Identify each line in the entries below that contains the string "Where", treating case as significant, and copy those lines.

*Given records:*
+--

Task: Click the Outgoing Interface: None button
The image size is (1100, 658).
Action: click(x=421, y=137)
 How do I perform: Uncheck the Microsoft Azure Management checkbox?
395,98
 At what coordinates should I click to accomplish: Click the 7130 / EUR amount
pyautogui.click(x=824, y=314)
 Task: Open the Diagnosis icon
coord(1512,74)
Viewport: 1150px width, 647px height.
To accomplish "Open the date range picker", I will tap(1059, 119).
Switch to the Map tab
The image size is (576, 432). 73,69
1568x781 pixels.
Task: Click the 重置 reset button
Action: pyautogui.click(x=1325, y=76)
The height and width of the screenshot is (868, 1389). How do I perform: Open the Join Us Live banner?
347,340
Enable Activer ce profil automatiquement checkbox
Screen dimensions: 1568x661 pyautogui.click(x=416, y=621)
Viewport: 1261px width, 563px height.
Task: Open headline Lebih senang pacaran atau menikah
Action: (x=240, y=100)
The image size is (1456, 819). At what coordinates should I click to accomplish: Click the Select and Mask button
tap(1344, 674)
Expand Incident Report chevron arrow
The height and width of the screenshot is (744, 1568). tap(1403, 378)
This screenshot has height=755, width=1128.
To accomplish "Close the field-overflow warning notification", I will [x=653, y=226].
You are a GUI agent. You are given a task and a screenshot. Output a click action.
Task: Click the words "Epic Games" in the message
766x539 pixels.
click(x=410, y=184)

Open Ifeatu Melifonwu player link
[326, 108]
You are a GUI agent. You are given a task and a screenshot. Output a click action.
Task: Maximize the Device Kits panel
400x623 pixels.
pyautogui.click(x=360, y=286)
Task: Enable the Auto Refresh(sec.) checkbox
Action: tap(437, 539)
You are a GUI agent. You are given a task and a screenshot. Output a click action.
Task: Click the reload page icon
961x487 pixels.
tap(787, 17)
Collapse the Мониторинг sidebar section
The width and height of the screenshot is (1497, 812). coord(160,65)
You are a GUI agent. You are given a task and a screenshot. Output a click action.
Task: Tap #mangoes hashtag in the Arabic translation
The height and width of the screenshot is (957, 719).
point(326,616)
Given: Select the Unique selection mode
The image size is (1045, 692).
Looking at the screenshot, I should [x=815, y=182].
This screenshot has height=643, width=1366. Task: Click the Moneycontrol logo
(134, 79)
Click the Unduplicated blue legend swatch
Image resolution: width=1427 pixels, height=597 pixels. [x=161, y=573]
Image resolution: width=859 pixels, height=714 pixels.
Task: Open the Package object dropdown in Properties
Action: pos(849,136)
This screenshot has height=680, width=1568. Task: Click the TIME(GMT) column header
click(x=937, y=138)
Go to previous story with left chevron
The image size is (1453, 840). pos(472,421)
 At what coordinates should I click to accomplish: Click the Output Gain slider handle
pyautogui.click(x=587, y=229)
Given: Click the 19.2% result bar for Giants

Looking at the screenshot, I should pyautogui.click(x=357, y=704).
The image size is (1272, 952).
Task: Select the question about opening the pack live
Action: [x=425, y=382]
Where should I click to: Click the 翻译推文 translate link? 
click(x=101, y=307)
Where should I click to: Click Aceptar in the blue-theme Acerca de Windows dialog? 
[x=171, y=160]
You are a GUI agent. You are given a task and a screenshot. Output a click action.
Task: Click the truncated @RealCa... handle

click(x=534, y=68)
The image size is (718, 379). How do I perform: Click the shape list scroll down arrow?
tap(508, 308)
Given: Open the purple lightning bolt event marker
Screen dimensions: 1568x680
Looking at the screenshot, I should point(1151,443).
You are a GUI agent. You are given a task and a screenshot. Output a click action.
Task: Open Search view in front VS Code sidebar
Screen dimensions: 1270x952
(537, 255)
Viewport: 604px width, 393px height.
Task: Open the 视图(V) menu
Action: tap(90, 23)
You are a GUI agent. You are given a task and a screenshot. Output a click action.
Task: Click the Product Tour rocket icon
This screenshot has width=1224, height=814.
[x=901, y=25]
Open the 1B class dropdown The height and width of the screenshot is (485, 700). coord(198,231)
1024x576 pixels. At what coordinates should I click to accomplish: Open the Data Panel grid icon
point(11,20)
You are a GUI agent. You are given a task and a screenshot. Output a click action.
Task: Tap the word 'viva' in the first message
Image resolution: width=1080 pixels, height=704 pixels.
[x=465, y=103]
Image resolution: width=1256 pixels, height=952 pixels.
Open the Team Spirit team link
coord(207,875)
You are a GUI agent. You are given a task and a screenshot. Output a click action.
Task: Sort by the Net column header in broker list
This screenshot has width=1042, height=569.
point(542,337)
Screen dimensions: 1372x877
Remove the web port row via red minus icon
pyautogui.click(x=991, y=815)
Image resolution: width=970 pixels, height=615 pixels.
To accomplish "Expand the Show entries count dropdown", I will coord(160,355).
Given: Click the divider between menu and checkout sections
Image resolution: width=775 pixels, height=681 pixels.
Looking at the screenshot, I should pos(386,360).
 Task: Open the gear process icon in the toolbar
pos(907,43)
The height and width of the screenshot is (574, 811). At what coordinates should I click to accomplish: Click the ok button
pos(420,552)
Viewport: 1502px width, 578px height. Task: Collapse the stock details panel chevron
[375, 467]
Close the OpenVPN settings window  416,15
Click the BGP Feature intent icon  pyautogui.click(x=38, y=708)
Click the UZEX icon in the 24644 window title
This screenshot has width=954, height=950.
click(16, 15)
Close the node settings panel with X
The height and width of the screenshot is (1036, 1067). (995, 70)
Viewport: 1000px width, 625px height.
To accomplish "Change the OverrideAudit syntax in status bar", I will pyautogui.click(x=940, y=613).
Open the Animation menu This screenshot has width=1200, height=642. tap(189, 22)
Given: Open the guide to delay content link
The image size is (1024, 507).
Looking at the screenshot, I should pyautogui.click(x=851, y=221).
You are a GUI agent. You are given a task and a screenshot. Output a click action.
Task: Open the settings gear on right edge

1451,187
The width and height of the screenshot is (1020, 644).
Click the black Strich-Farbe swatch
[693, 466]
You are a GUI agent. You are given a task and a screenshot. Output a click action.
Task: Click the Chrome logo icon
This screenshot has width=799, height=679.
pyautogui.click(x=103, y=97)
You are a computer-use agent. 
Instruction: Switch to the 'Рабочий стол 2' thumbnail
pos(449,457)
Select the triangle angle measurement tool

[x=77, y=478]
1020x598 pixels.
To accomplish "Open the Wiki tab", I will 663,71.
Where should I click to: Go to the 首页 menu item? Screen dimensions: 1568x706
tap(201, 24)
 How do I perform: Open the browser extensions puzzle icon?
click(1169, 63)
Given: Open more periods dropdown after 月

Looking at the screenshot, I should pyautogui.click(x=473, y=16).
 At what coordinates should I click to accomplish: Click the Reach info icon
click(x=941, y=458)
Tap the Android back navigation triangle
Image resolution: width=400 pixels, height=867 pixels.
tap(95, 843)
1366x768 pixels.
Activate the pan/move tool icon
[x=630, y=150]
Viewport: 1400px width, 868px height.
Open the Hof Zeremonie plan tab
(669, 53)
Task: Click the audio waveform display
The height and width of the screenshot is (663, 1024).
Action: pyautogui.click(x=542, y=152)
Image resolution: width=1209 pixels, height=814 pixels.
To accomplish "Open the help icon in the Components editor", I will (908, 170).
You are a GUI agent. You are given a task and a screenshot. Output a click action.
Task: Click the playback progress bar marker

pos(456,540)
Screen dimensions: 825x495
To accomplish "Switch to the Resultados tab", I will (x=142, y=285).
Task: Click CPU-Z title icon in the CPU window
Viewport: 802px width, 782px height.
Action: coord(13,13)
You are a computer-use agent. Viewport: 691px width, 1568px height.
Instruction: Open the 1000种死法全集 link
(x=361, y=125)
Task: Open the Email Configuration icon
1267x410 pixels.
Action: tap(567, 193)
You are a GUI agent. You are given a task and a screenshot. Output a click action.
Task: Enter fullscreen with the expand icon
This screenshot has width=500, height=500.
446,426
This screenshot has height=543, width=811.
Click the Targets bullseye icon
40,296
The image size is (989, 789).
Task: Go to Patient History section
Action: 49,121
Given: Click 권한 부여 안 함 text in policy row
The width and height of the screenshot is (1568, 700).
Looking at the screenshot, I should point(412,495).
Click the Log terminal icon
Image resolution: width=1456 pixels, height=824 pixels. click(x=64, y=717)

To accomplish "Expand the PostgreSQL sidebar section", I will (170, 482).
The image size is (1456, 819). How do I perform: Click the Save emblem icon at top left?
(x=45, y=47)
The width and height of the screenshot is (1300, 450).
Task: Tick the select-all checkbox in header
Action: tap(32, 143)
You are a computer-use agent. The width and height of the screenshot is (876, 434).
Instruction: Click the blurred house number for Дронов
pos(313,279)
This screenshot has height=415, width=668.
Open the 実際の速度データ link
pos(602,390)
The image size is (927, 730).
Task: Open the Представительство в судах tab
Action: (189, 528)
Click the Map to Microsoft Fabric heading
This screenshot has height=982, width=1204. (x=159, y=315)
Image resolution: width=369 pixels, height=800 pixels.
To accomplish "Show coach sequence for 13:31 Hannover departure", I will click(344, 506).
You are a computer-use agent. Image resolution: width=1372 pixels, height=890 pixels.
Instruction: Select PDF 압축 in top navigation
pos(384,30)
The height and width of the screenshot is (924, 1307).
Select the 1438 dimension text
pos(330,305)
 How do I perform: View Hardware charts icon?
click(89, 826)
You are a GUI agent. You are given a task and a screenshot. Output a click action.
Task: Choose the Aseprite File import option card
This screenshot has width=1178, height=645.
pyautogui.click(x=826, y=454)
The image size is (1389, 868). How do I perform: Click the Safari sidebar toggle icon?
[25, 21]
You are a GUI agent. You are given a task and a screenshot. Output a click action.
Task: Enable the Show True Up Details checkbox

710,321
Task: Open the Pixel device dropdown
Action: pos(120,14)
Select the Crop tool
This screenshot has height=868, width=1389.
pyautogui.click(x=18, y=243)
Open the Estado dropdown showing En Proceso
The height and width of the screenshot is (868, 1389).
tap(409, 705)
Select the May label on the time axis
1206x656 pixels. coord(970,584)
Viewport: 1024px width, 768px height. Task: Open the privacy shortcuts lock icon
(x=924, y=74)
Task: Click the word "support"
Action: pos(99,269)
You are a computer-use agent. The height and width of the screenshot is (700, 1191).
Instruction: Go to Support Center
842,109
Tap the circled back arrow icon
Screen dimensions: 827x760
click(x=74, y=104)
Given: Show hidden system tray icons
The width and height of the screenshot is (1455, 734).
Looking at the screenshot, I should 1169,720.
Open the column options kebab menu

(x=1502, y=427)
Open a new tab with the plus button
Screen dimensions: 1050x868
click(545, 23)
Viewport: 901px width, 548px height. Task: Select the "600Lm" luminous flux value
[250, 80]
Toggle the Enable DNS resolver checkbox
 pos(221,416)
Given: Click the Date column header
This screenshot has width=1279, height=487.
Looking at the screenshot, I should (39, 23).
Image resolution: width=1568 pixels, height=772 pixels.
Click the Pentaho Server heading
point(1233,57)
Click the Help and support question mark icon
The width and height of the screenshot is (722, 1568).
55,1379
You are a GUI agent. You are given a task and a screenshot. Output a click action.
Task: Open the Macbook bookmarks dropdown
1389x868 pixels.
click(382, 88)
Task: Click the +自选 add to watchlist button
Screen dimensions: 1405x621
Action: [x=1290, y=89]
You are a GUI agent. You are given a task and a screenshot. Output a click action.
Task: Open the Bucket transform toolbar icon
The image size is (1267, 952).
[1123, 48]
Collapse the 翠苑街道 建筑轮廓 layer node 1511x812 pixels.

+--

*Exercise response:*
Where should I click to: Click the 翻译推文 translate link? 
Where should I click to: Click Aceptar in the blue-theme Acerca de Windows dialog? 
Where should I click to: Go to the 首页 menu item? Screen dimensions: 1568x706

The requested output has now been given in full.